A La Comelle quasi tutti si conoscono. Quindi, quando incontriamo due pensionati che si godono le belle giornate autunnali, ovviamente conoscono l'autore il cui ultimo romanzo è stato acclamato sin dalla sua uscita in agosto.
“Abita in cima alla seconda strada a destra”, ci viene detto. E così il nostro primo incontro con la scrittrice ebbe luogo mentre lei era su un tosaerba. “Mi permette di rilassarmi, perché la pressione è forte”, ha detto con un grande sorriso.
Sorrise della sua selezione tra le quattro finaliste e della tempesta mediatica che si era scatenata, con continue richieste di interviste, incontri, riprese… “Ho avuto anche un ex professore universitario che mi ha chiesto di inviare i miei transcript.
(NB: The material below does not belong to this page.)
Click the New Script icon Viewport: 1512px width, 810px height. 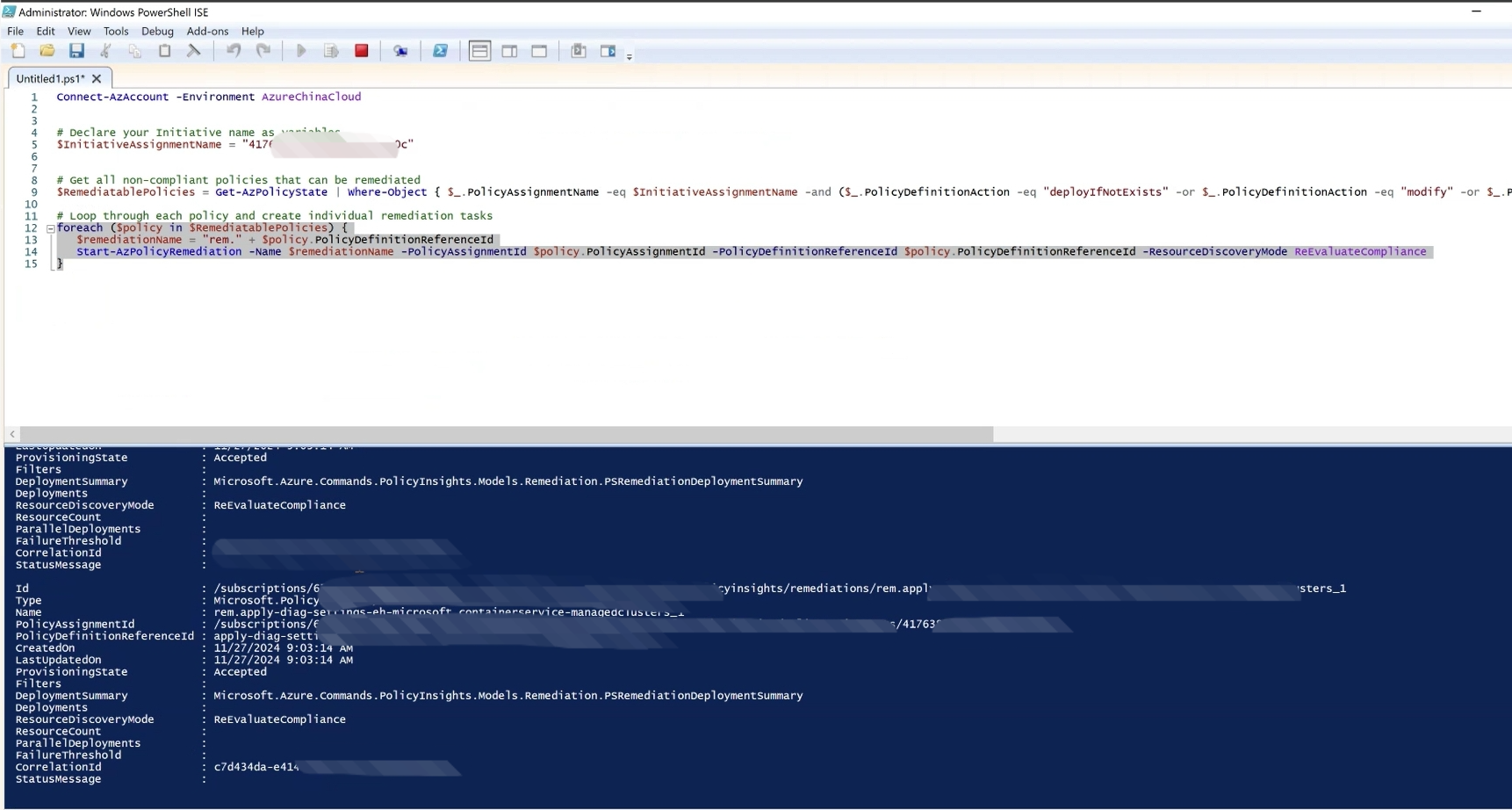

Ho potuto notare, quello che avevo dimenticato, che ero bravo in biologia. La sua agenda da ottobre si riempie alla velocità del TGV che prende per arrivare a Parigi. Perché conserva il suo piccolo nido a La Comelle. Non riceve ospiti a casa sua, ma si incontra altrove. Tranne, tranne, con rarissime eccezioni.